COI on cyber attack: More will be done to deepen cyber security awareness of SingHealth employees
SINGAPORE – SingHealth said it plans to introduce a series of measures for all 28,000 of its employees to deepen their understanding of cyber safety, after hackers used phishing to get into its network.
Although the healthcare group said it currently has cyber-security training activities as part of the orientation programme for employees, and also regularly conducts phishing simulation exercises to train them to be more vigilant, more needs to be done to promote cyber hygiene internally.
Professor Kenneth Kwek, SingHealth’s deputy group chief executive (organisational transformation and informatics), said: “All staff have the important role to ensure the safety of systems and patient data.”
He said that up to 12 leadership memos are sent to employees every year educating them on how to identify phishing threats, but this effort will be stepped up going forward.
Prof Kwek said more town halls will also be held to provide information on new cyber-security and ransomware threats.
Since 2016, employees logging into the network have been greeted by a message on their computers reminding them of the importance of data protection.
However, the language of this message will now be “strengthened” and the message made more prominent.
SingHealth will also adopt a storytelling format in engaging its employees on cyber-security matters and explaining the impact of breaches, Prof Kwek said, noting that this format relates better to employees and patients alike.
“Staff already knew that data protection is an important part of patient clinical care… we want to deepen this understanding,” he told the panel.
The healthcare group regularly conducts phishing simulation exercises to train its employees to be more vigilant.

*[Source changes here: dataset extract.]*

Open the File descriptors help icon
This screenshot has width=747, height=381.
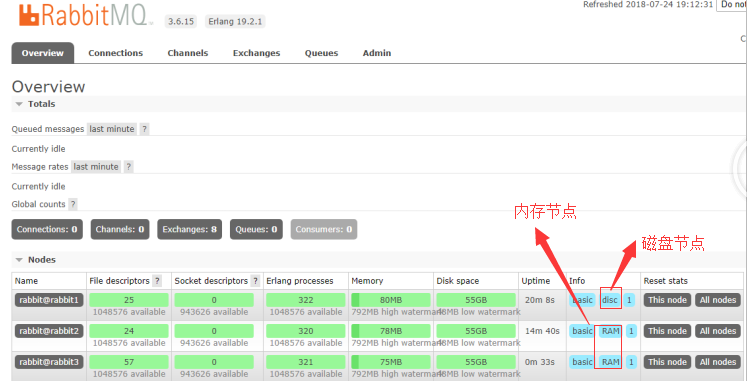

For instance, six phishing exercises were conducted between 2015 and September this year.
“Staff who responded to phishing emails twice or more are given additional attention. They are requested to attend IT security briefings to become more aware of the risks,” he said.
In the recent exercise in February 2018, employees who fell prey to phishing also received a formal letter, with a copy sent to their direct supervisor. The letter is signed by Prof Kwek and Mr Benedict Tan, the SingHealth cluster’s group chief information officer.
This is “to strongly remind them on the need for vigilance”, said Prof Kwek.
Intrusions into SingHealth’s electronic medical records system began undetected on June 27 but were terminated on July 4.
The data breach compromised the personal data of 1.5 million patients and outpatient prescription information of 160,000 people, including Prime Minister Lee Hsien Loong and several ministers.